● RECORD EXCERPTS
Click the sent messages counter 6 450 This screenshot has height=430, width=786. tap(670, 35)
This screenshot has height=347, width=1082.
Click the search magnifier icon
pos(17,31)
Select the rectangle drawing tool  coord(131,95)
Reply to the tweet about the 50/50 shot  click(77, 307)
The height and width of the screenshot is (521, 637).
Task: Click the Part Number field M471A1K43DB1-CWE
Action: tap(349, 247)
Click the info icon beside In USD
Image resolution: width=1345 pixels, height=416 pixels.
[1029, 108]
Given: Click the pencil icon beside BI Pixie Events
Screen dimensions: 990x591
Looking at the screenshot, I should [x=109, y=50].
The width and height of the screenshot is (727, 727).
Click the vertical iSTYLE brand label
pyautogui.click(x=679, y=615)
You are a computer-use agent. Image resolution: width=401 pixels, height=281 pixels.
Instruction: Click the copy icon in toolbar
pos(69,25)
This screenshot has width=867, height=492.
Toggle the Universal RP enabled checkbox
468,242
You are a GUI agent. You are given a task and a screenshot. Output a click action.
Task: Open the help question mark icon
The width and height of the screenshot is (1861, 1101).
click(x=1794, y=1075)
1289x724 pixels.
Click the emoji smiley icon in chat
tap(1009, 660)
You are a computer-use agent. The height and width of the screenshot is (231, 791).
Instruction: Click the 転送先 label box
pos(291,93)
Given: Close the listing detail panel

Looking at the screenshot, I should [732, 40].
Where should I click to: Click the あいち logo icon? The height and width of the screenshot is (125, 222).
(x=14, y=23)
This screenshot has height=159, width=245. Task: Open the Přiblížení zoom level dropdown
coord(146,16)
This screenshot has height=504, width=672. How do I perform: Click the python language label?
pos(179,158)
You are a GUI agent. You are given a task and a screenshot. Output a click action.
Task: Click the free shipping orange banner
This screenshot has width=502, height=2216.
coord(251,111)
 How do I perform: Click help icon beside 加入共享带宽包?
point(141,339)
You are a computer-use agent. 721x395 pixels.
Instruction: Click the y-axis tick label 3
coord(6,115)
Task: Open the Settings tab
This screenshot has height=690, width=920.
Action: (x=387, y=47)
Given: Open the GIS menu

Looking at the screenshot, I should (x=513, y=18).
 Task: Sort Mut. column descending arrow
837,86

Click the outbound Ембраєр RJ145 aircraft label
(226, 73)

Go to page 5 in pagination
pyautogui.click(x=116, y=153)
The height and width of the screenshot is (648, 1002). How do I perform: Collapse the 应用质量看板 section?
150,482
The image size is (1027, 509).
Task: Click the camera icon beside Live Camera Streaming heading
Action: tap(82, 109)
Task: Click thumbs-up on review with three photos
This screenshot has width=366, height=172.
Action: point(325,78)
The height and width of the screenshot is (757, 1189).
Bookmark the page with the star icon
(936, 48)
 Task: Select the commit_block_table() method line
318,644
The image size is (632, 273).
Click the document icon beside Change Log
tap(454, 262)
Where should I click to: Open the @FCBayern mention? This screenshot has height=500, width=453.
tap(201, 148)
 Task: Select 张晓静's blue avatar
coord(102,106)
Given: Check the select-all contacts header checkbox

● SHORT PROBLEM
Reproduce every one of the rows above verbatim, without changing, adding, or omitting any character.

● EXERCISE RESPONSE
Click the sent messages counter 6 450 This screenshot has height=430, width=786. tap(670, 35)
This screenshot has height=347, width=1082.
Click the search magnifier icon
pos(17,31)
Select the rectangle drawing tool  coord(131,95)
Reply to the tweet about the 50/50 shot  click(77, 307)
The height and width of the screenshot is (521, 637).
Task: Click the Part Number field M471A1K43DB1-CWE
Action: tap(349, 247)
Click the info icon beside In USD
Image resolution: width=1345 pixels, height=416 pixels.
[1029, 108]
Given: Click the pencil icon beside BI Pixie Events
Screen dimensions: 990x591
Looking at the screenshot, I should [x=109, y=50].
The width and height of the screenshot is (727, 727).
Click the vertical iSTYLE brand label
pyautogui.click(x=679, y=615)
You are a computer-use agent. Image resolution: width=401 pixels, height=281 pixels.
Instruction: Click the copy icon in toolbar
pos(69,25)
This screenshot has width=867, height=492.
Toggle the Universal RP enabled checkbox
468,242
You are a GUI agent. You are given a task and a screenshot. Output a click action.
Task: Open the help question mark icon
The width and height of the screenshot is (1861, 1101).
click(x=1794, y=1075)
1289x724 pixels.
Click the emoji smiley icon in chat
tap(1009, 660)
You are a computer-use agent. The height and width of the screenshot is (231, 791).
Instruction: Click the 転送先 label box
pos(291,93)
Given: Close the listing detail panel

Looking at the screenshot, I should [732, 40].
Where should I click to: Click the あいち logo icon? The height and width of the screenshot is (125, 222).
(x=14, y=23)
This screenshot has height=159, width=245. Task: Open the Přiblížení zoom level dropdown
coord(146,16)
This screenshot has height=504, width=672. How do I perform: Click the python language label?
pos(179,158)
You are a GUI agent. You are given a task and a screenshot. Output a click action.
Task: Click the free shipping orange banner
This screenshot has width=502, height=2216.
coord(251,111)
 How do I perform: Click help icon beside 加入共享带宽包?
point(141,339)
You are a computer-use agent. 721x395 pixels.
Instruction: Click the y-axis tick label 3
coord(6,115)
Task: Open the Settings tab
This screenshot has height=690, width=920.
Action: (x=387, y=47)
Given: Open the GIS menu

Looking at the screenshot, I should (x=513, y=18).
 Task: Sort Mut. column descending arrow
837,86

Click the outbound Ембраєр RJ145 aircraft label
(226, 73)

Go to page 5 in pagination
pyautogui.click(x=116, y=153)
The height and width of the screenshot is (648, 1002). How do I perform: Collapse the 应用质量看板 section?
150,482
The image size is (1027, 509).
Task: Click the camera icon beside Live Camera Streaming heading
Action: tap(82, 109)
Task: Click thumbs-up on review with three photos
This screenshot has width=366, height=172.
Action: point(325,78)
The height and width of the screenshot is (757, 1189).
Bookmark the page with the star icon
(936, 48)
 Task: Select the commit_block_table() method line
318,644
The image size is (632, 273).
Click the document icon beside Change Log
tap(454, 262)
Where should I click to: Open the @FCBayern mention? This screenshot has height=500, width=453.
tap(201, 148)
 Task: Select 张晓静's blue avatar
coord(102,106)
Given: Check the select-all contacts header checkbox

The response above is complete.